#### GIVEN PROBLEM:
Format the data below as a numbered list, one line per item, and drop the blank lines.

#### DATA LINES:

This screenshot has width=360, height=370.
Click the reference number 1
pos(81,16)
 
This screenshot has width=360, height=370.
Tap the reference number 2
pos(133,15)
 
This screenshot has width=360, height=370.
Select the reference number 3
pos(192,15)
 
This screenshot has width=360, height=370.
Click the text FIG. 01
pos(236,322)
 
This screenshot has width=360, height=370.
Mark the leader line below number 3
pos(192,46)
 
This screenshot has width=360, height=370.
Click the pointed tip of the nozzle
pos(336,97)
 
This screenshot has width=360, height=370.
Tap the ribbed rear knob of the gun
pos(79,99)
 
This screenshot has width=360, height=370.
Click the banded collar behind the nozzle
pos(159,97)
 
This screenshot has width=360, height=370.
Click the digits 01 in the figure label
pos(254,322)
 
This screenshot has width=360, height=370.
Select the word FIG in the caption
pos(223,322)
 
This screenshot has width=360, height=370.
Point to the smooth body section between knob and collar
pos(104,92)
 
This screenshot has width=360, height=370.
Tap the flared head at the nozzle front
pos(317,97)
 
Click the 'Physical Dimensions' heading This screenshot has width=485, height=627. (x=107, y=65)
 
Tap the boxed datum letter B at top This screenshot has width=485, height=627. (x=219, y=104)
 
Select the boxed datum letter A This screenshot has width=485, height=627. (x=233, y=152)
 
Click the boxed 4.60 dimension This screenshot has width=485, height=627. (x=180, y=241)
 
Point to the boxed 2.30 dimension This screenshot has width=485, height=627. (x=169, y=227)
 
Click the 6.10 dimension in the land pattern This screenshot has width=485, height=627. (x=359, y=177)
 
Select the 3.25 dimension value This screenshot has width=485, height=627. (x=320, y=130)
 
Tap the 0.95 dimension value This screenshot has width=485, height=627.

#### CORRECT RESULT:
1. This screenshot has width=360, height=370.
2. Click the reference number 1
3. pos(81,16)
4. This screenshot has width=360, height=370.
5. Tap the reference number 2
6. pos(133,15)
7. This screenshot has width=360, height=370.
8. Select the reference number 3
9. pos(192,15)
10. This screenshot has width=360, height=370.
11. Click the text FIG. 01
12. pos(236,322)
13. This screenshot has width=360, height=370.
14. Mark the leader line below number 3
15. pos(192,46)
16. This screenshot has width=360, height=370.
17. Click the pointed tip of the nozzle
18. pos(336,97)
19. This screenshot has width=360, height=370.
20. Tap the ribbed rear knob of the gun
21. pos(79,99)
22. This screenshot has width=360, height=370.
23. Click the banded collar behind the nozzle
24. pos(159,97)
25. This screenshot has width=360, height=370.
26. Click the digits 01 in the figure label
27. pos(254,322)
28. This screenshot has width=360, height=370.
29. Select the word FIG in the caption
30. pos(223,322)
31. This screenshot has width=360, height=370.
32. Point to the smooth body section between knob and collar
33. pos(104,92)
34. This screenshot has width=360, height=370.
35. Tap the flared head at the nozzle front
36. pos(317,97)
37. Click the 'Physical Dimensions' heading This screenshot has width=485, height=627. (x=107, y=65)
38. Tap the boxed datum letter B at top This screenshot has width=485, height=627. (x=219, y=104)
39. Select the boxed datum letter A This screenshot has width=485, height=627. (x=233, y=152)
40. Click the boxed 4.60 dimension This screenshot has width=485, height=627. (x=180, y=241)
41. Point to the boxed 2.30 dimension This screenshot has width=485, height=627. (x=169, y=227)
42. Click the 6.10 dimension in the land pattern This screenshot has width=485, height=627. (x=359, y=177)
43. Select the 3.25 dimension value This screenshot has width=485, height=627. (x=320, y=130)
44. Tap the 0.95 dimension value This screenshot has width=485, height=627.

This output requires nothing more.